Bathing in running water or washing your clothes was prohibited. Most of the Mongolian fighters would not even change their clothes. At most, they would beat their coats to get the lice out and put them right back on. They would wear the same thing, day after day, until it literally rotted off and could not be worn anymore.

They did not wash the dishes in water, either. Instead, they would wash their plates in the left-over broth from the last meal. Then they would pour the used broth back into the pot and cook their next meal in it.

It was smelly—but they took pride in that. There was a power to their stench. It would be considered an honor if a great Khan gave someone his cloak, not just because he had his clothes, but because he could now carry the Khan’s stench.

2#They Learned to Ride Horses When They Were Three


As soon as a Mongolian could walk, they learned to ride. Every family had a horse, whether they were wealthy or poor, soldiers or farmers. Even shepherds would take care of their flocks on horseback. They had to get ready young—so they started when they were three years old.

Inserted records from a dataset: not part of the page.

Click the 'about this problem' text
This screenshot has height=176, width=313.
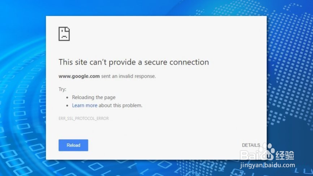pyautogui.click(x=121, y=106)
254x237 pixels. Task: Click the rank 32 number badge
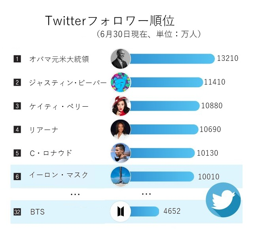click(17, 212)
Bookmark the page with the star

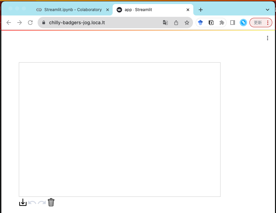pos(187,23)
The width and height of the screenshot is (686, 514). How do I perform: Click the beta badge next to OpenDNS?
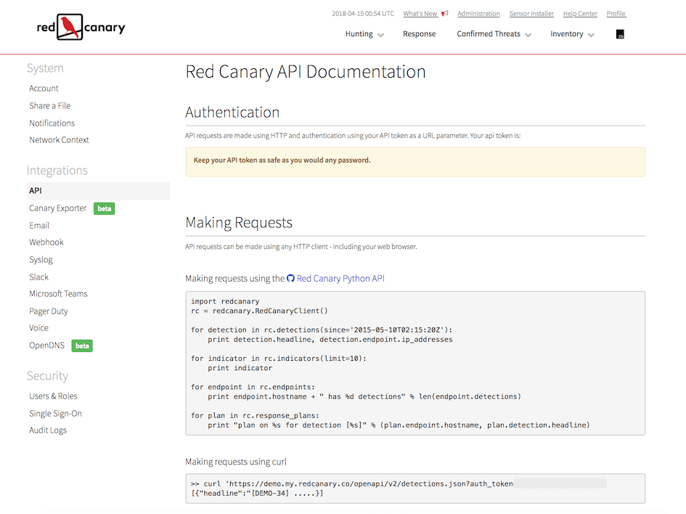[x=82, y=346]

The Mongolians had custom saddles made for children, designed with a few extra safety features to make sure they did not get hurt. They wanted their kids to start practicing as soon as possible. It made a huge difference. When Europeans saw them, they wrote back that the little girls in Mongolia were better horse riders than most European men.

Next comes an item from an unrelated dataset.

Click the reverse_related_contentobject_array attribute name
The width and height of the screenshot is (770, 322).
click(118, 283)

The kids learned archery, too. As soon as they started riding, they were given tiny bows and taught to shoot. For a Mongolian in the time of the great Khans, riding a horse and shooting a bow were as essential as learning to walk.

3#They Drank Blood from a Vein Cut in Their Horses’ Necks


The Mongolian army covered incredible distances. In a single day, they could travel 80 miles (129 km), a distance that, in their time, was completely unheard of. It took intense and vicious riding to do it, and they did not have time to stop for food.

To make the journey possible, they would put raw meat on their horses’ backs. It is believed that this was to tenderize the meat, so they could eat it on the go, although that is debated. Some now believe that the meat was for the horse, meant to help heal their sores while they pushed through incredible treks.

Marco Polo claimed that these warriors would ride for ten days straight without stopping long enough to make a fire. When they got thirsty, they would pierce a hole in the necks of their horses and drink the blood that came squirting out.

The horses helped them get drunk, too. They would ride female horses whenever possible and would milk them when they stopped. Then they would take that milk with them, letting it ferment into liquor for the road.

4#They Cut Open Animals’ Chests to Butcher Them


Mongolians barely ate vegetables. From time to time, they would gather a few wild plants or eat some food that had been offered to them by a surrendering army, but they mostly relied on meat and dairy.

Their diet was, essentially, the exact opposite of veganism—and the way they prepared it was the exact opposite of kosher. When they wanted to butcher an animal, they would tie the animal down, jam a knife into its chest, and cut it open. Then they would reach in, grab its heart and squeeze to fill the carcass up with blood.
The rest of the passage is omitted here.